§ Given text:
Writer Dianne Shiner shares an excerpt of her meditations on Bhutan, published in the collection Second Journeys, following her visit to Bhutan with us.
In the opening tea circle at the start of our two weeks of travel in Bhutan our leader Karma Dorji welcomed us to Bhutan by saying that “Buddhism is the air we breathe.”
Indeed, every day, we experienced the freshness of a culture still immersed in a lively and shared sense of the holy. The sheer lightheartedness of the Bhutanese people manifested in easy smiles and twinkling eyes. Early in the trip, I witnessed our hotel clerk being berated by a dissatisfied guest.
Never have I seen a young man with such gracious boundaries; he was neither stressed nor defensive nor obeisant. I came to find that this odd combination of amusement and respect was indeed the cultural norm, whether with children or with the wizened. Even government policy is deeply informed by an authentic religious view.

§ Exercise data:
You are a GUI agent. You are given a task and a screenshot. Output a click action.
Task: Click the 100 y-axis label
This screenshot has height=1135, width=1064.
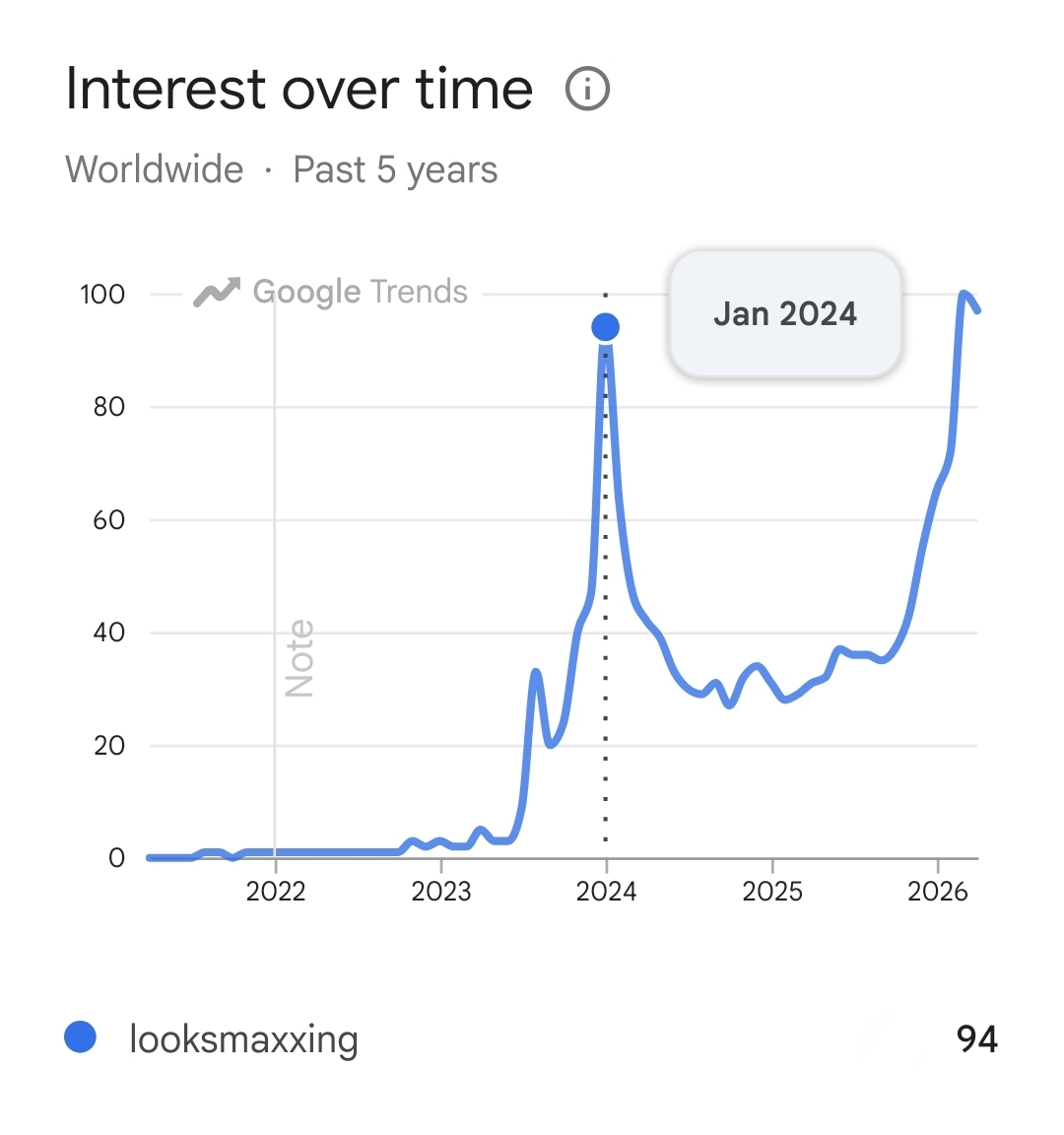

§ Work task A: In the passage about travel in Bhutan, make the paragraph beginning "Indeed, every day" shorter while keeping its main facts.
§ Work task B: Carry on the passage about travel in Bhutan, picking up after its final sentence.

§ Response box A: Each day showed a culture still alive with a shared sense of the holy, and the Bhutanese revealed their lightheartedness through easy smiles and twinkling eyes. Early in the trip, I saw a dissatisfied guest berate our hotel clerk.

§ Response box B:
Gray and wizened, an elderly Bhutanese man looks at the world from his window
For example, their spectacular Himalayan peaks will never be scaled, and thus never [potentially] be trashed, by mountain climbing expeditions, because villagers asked the government to protect the sanctity of the peaks, the home of the deities, from intrusion. National parks and biological corridors comprise over 40 percent of the country, preserving Bhutan’s amazing biodiversity. Economic development is intended to be slow, sustainable, and balanced by priorities in art, education, health care, and ecology (some of the measurable goals of concrete Gross National Happiness). The Dzongs (magnificent fortresses) equally house each district’s monastic body and government offices. Prayer and devotion punctuate the day whether in golden rice fields, domestic temples, numerous monasteries, or casual businesses. Even the one and only golf course asks that you circle and apologize to a tree if your ball should strike it!
As early as 1904, Max Weber (in The Protestant Ethic and the Spirit of Capitalism) was writing about the disenchantment of a secularized world, as opposed to traditional society where, for Weber, “the world remains a great enchanted garden.”
For a brief 18 days in Bhutan, we were invited to reenter that garden of everyday mysticism, and to return home changed by its vigor and delight.
Dianne Shiner, was the Executive Director of Lutheran Social Services, Holden Village, and the Whidbey Institute at Chinook before her retirement. A longer piece of writing from her trip with us appeared in the book Journeys Outward, Journeys Inward: Travel & Transformation, edited by Penelope Stuart Bourk & Bolton Anthony and published by Second Journey Publications.